All the women and a young man who volunteer in the soup kitchen this Saturday are laughing and sharing stories as they wait for the diners to arrive.

“Don laughs and sings the whole time he is cooking, and I think that is why his food is so good,” says Lachance, who insisted I come to visit the soup kitchen and meet Reny. “He has very little outside donations to work with and never complains.”

Lachance says Reny runs the kitchen on a shoestring and a prayer, which is another reason she contacted me earlier in the week.

She wanted to let people know that the Daughters of Isabella Circle 447 and Knights of Columbus Council 13486 will host a special supper to benefit the soup kitchen 4:30 to 7:30 p.m. April 6, in the church hall. Spaghetti, beans, franks and all the trimmings will be served for a donation of $6 for adults and $3 for children under 12. Tickets are available at the church hall.

She also said people may donate to the soup kitchen by sending contributions to Corpus Christi Parish, care of Notre Dame Soup Kitchen, 70 Pleasant St., Waterville, ME 04901.

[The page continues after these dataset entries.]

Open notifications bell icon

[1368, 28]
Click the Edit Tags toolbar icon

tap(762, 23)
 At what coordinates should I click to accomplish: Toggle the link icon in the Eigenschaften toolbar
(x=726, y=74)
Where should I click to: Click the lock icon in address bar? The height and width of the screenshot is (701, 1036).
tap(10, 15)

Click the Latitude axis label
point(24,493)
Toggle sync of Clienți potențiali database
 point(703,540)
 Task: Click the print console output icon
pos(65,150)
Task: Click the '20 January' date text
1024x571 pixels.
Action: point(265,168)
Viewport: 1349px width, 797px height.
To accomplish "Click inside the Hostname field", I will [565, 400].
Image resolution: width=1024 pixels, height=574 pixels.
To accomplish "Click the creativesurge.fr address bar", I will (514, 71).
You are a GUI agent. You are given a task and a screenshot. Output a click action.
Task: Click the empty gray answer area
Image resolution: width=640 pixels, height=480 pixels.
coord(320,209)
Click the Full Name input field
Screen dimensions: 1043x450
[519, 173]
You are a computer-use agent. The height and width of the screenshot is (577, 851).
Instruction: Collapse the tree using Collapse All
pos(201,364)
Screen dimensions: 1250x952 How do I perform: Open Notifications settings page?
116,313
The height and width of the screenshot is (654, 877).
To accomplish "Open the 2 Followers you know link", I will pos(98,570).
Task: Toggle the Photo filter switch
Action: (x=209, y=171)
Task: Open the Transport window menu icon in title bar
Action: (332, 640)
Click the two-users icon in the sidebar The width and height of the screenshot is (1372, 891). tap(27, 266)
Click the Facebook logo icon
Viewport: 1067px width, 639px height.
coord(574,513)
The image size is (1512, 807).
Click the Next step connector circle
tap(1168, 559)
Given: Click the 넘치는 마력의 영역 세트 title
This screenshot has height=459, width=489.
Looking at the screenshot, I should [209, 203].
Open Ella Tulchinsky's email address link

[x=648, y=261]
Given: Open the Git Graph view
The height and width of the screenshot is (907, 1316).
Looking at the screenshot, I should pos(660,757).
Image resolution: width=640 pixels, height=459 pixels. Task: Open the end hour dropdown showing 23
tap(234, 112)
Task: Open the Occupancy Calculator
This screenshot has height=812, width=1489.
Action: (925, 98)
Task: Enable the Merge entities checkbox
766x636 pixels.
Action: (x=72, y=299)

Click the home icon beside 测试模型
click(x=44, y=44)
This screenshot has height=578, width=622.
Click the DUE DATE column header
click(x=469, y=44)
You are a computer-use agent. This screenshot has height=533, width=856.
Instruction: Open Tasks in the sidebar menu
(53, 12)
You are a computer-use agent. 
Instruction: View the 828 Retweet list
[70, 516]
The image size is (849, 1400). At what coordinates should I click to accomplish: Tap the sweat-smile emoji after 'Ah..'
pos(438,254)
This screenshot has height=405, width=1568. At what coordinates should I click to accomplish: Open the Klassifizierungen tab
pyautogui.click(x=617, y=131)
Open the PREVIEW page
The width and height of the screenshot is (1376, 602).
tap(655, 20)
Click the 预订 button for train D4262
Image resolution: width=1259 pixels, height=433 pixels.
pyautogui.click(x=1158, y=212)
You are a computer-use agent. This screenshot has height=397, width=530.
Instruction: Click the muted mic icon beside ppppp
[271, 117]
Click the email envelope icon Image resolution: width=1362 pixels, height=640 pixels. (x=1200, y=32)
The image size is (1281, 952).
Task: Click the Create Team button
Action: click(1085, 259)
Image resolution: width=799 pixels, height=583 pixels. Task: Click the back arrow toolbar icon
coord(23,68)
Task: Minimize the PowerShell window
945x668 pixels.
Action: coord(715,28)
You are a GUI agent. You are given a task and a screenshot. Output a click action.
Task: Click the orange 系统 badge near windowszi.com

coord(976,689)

As Lachance chats with volunteers, Reny shows me a steaming cabbage casserole he has just taken out of the oven. He opens another oven to check on a huge pan of roasted red potatoes. The aroma of garlic fills the kitchen.

Reny never gets tired of cooking, even though he does it six days a week. He is a volunteer cook at Senior Spectrum’s Muskie Center and at the soup kitchen at Second Baptist Church in Oakland as well.

“Sunday’s my day off,” he said, grinning.

I wonder aloud what drives him to give so much of his time to help those less fortunate.

The third-oldest of eight children, Reny grew up in North Vassalboro, where he remembers his mother and father being very good to others.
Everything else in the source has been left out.